» Extracted text:

##############################

Tim Maudlin's Interesting View of Time Part 1October 27, 2017 Time: 21:45
The renowned philosopher takes a more traditional view of time.
KEVIN HARRIS: Come on in! Welcome to the Reasonable Faith Podcast with Dr. William Lane Craig. It's Kevin Harris. As we get into this podcast today I want to remind you we have new features on our website. Go to ReasonableFaith.org. Bookmark it. Go there often and see some of the new things that are going on right now at ReasonableFaith.org.
Today we're going to start a two-part series. It's an interview with philosopher Tim Maudlin on time. I am learning a lot from Dr. Craig just going over this interview with this renowned philosopher Tim Maudlin. Today, part 1 on Reasonable Faith.
We've talked about Tim Maudlin, a great philosopher, on several of our podcasts. We found this article of his, and it's an interview. I haven't read his book but he's talking about one of your favorite topics that you've written on – the reality of time. This is an interesting interview by Edwin Tse for Quanta Magazine. A couple of things about it. First of all, it seems to confirm a lot of what you've written about. It's also funny that in the introduction here he calls this view of time, this more traditional A-theory of time, “homey” and old-fashioned as if the newer theories of time that are out there are more exotic. But what do you think? Maudlin seems to be kind of rejecting some of those and saying no.
DR. CRAIG: As I read the interview it really does seem that Maudlin is endorsing the so-called tensed theory of time. That is to say that time is not like a spatial line that is stretched out before you but that time is characterized by a kind of temporal becoming. Now, there are aspects of the interview that suggests the opposite, I have to say. With all due respect, I'm not sure that Maudlin is entirely conceptually clear on these different views of time. Sometimes, as I read the interview, I get the impression that he does affirm what he calls (and many have called) a sort of block view of space-time – that all events in space and time are equally real and the whole four-dimensional block just exists tenselessly, and what he is adding is an intrinsic direction to time. One of these directions in space-time has an intrinsic directionality to it. That is entirely consistent with a B-theory of time. You could have a spatial direction even that has an intrinsic direction to it. Adding a direction to one of these dimensions doesn't turn it into time. But then, on the other hand, there are other places in this interview where he seems to explicitly affirm the notion of the passage of time and that things come into being. I think almost in spite of himself he does seem to be endorsing this tensed theory of time (or A-theory of time that you mentioned) and that lies at the foundations of the kalam cosmological argument as I have enunciated it. Because if a tensed theory of time is true, that means that the beginning of the universe represents the point at which the universe comes into being. It is not just a sort of tenselessly existing front edge. Rather the universe comes into existence out of nothing, that is to say not out of anything, and that surely calls for some sort of transcendent cause. So I think there are deep metaphysical or theological implications of this view of time. It seems to me that you're quite right that Maudlin seems very sympathetic to this view.
KEVIN HARRIS: In the first paragraph Edwin says, “Tim Maudlin thinks our direct impressions of the world are a better guide to reality than we have been led to believe.” I think what that is making reference to is this arrow of time – that time seems to have this forward motion.

##############################

» Task list:
a) Per the podcast transcript, who conducted the interview with Tim Maudlin, and for which publication?
b) Duplicate the stretch of the podcast transcript from "KEVIN HARRIS: In" through "this forward motion.".
The data that comes next is from a separate source and is unrelated to the transcript.

» Data extract:

##############################

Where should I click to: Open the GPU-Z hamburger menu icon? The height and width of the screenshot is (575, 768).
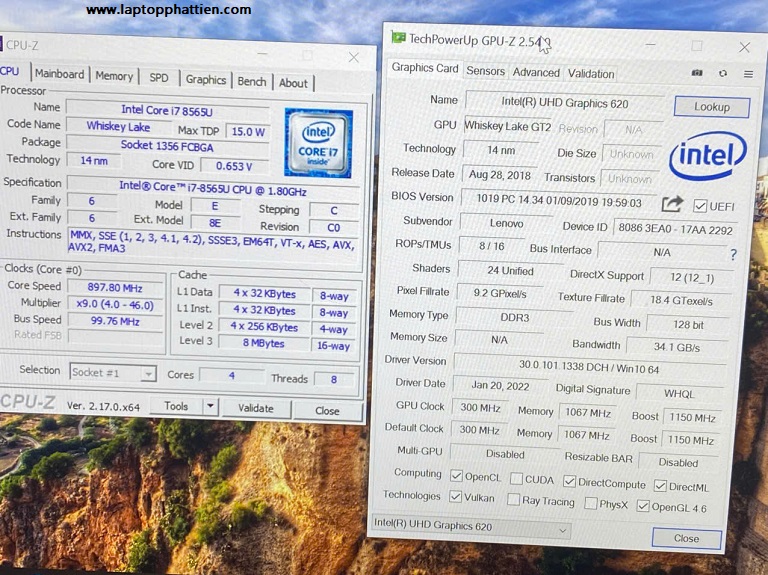(x=748, y=73)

##############################

» Responses:
a) Edwin Tse, for Quanta Magazine.

b)
KEVIN HARRIS: In the first paragraph Edwin says, “Tim Maudlin thinks our direct impressions of the world are a better guide to reality than we have been led to believe.” I think what that is making reference to is this arrow of time – that time seems to have this forward motion.